§ **WHAT YOU HAVE TO DO**
Below are the lines to check; count those holding the string "computer" and give only the number.

Start of DATA PROVIDED

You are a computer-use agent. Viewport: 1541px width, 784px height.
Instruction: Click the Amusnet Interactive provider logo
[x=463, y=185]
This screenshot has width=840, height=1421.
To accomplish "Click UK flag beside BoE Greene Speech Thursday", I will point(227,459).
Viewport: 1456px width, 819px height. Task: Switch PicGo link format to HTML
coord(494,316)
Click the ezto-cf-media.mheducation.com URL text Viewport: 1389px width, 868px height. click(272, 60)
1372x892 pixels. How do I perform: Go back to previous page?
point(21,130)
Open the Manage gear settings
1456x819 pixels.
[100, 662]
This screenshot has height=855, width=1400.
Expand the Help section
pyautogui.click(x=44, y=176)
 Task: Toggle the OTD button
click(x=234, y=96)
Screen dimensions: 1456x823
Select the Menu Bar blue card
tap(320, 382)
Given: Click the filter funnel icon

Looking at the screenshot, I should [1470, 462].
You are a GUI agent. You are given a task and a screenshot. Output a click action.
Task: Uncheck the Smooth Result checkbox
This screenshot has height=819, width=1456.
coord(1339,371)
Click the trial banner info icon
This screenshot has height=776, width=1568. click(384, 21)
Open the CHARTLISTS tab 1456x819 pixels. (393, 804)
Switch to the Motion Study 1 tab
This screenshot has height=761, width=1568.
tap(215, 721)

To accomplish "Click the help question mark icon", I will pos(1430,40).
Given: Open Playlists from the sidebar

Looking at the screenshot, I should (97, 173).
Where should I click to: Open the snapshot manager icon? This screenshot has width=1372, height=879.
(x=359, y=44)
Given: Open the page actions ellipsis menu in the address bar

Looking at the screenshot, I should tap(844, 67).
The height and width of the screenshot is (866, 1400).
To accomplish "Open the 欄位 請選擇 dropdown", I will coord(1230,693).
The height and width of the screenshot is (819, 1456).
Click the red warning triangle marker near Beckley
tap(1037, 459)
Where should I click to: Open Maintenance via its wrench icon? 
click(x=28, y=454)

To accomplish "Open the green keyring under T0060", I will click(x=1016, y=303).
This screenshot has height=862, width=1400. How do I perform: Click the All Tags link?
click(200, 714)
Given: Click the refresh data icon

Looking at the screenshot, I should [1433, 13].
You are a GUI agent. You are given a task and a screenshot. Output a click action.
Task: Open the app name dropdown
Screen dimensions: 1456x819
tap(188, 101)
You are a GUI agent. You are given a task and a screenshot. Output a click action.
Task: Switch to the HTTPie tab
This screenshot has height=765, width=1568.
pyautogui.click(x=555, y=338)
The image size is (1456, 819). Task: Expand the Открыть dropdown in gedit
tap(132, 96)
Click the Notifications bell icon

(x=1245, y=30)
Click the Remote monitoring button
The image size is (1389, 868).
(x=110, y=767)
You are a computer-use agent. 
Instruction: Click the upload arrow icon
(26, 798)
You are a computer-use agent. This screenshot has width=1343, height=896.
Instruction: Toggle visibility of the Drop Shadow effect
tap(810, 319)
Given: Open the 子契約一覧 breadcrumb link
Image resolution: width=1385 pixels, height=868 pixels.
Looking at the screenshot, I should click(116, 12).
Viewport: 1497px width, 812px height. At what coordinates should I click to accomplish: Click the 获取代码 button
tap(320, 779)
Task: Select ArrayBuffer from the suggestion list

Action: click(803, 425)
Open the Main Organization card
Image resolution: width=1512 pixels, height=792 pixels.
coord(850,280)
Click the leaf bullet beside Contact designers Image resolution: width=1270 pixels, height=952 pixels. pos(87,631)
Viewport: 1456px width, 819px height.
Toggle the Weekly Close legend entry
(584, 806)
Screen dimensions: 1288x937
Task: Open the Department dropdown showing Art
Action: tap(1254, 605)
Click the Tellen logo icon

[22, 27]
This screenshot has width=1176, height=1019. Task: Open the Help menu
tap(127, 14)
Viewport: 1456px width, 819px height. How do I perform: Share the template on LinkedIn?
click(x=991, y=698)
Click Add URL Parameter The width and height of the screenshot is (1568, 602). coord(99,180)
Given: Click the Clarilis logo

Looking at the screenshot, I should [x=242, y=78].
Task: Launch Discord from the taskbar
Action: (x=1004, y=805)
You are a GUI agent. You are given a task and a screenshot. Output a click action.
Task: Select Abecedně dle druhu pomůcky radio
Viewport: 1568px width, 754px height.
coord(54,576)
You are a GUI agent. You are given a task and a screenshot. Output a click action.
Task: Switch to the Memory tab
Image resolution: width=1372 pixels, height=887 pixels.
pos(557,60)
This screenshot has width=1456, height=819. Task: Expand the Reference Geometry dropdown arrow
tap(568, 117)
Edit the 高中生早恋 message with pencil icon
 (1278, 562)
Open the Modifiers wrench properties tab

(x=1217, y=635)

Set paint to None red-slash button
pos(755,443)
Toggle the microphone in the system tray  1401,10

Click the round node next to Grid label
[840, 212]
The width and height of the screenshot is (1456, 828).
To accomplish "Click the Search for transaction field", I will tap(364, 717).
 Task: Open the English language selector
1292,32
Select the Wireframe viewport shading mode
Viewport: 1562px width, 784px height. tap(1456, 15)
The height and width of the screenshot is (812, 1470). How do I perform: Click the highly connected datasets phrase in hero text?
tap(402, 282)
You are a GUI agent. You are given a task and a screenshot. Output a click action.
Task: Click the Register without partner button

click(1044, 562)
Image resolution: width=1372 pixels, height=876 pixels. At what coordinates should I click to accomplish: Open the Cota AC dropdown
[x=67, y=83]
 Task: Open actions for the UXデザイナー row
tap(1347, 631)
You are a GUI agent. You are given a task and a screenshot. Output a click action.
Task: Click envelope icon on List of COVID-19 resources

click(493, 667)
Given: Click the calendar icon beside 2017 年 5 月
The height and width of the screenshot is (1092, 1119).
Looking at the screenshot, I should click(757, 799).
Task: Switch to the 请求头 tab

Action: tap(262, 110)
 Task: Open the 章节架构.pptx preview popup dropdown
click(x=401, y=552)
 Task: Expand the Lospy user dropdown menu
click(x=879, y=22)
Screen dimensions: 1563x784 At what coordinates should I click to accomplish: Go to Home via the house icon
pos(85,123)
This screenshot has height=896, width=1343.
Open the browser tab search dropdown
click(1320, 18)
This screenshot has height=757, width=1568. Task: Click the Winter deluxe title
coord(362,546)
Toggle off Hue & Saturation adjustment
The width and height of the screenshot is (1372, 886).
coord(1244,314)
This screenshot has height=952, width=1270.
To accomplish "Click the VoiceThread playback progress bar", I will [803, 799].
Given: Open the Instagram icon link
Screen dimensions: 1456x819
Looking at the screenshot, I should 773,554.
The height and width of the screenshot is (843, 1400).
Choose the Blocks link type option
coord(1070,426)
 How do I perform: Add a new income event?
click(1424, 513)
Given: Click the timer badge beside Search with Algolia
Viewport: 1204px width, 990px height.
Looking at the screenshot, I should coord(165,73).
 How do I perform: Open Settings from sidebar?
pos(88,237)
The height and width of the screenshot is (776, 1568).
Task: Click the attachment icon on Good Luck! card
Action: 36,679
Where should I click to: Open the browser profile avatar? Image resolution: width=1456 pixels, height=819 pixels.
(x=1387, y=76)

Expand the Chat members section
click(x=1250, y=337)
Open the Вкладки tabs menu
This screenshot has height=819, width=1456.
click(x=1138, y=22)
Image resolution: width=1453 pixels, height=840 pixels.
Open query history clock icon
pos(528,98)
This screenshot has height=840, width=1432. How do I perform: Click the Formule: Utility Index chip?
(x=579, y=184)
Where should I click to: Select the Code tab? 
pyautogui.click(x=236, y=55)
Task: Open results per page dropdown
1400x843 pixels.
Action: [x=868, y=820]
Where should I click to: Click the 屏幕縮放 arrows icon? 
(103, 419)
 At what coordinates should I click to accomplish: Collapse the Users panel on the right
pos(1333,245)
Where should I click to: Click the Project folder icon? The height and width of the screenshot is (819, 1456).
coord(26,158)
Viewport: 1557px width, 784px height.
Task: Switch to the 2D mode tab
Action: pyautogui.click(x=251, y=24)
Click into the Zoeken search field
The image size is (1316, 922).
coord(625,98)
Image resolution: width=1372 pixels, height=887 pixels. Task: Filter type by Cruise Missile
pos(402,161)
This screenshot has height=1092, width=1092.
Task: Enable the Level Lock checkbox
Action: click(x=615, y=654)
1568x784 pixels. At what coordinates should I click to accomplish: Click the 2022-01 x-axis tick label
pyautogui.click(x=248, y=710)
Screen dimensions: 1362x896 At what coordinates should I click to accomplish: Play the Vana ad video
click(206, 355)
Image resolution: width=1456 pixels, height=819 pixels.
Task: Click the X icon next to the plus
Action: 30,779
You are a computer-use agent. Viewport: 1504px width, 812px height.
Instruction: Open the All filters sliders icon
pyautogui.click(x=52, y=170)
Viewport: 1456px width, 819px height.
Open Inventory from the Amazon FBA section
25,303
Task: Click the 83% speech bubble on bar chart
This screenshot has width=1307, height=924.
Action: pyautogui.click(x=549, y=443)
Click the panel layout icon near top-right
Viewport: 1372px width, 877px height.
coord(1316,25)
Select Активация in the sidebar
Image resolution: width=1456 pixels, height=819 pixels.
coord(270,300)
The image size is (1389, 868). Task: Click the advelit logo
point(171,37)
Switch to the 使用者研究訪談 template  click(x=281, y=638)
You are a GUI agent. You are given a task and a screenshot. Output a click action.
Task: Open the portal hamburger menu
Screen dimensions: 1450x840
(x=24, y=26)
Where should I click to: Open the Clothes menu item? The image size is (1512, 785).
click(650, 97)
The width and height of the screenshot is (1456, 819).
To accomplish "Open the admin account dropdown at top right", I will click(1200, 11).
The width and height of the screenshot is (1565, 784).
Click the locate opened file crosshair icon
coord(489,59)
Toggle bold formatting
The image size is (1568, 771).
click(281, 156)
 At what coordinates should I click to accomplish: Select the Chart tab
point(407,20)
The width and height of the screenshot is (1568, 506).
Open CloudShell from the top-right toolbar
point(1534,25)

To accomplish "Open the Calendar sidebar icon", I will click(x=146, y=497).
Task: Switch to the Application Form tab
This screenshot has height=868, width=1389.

End of DATA PROVIDED

§ **YOUR SOLUTION**
4